▶ Task: Using the data beneath this instruction, retype only the lines from the one that contains "This screenshot has height=840, width=1434." down to the one that contains "Open the hamburger menu in top bar", both included, exactly as they appear.

▶ Study material:
=== Section Start ===

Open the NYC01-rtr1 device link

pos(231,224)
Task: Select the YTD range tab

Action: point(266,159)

=== Section End ===
=== Section Start ===

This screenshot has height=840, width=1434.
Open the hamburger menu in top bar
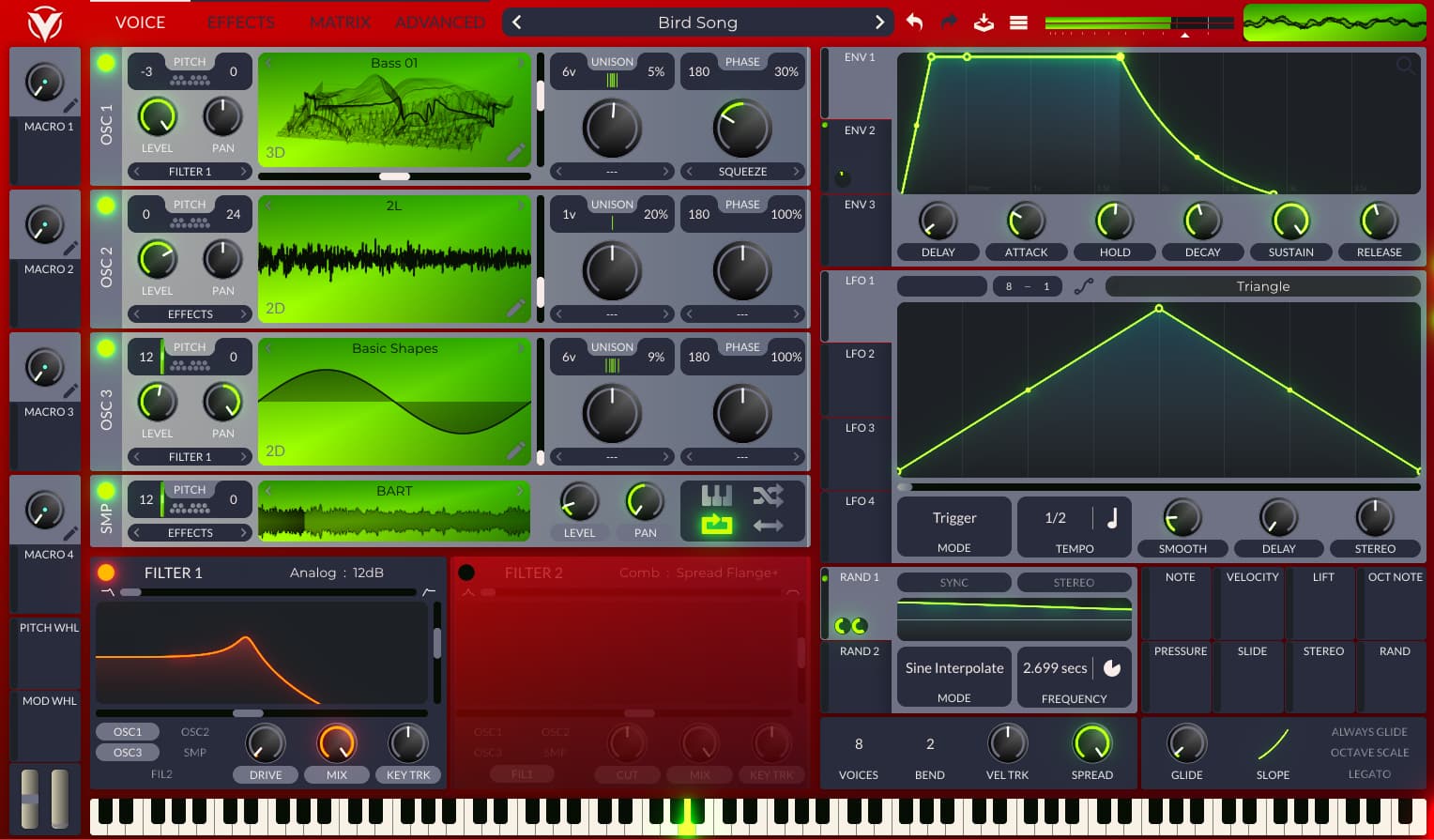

=== Section End ===

▶ Expected answer:
This screenshot has height=840, width=1434.
Open the hamburger menu in top bar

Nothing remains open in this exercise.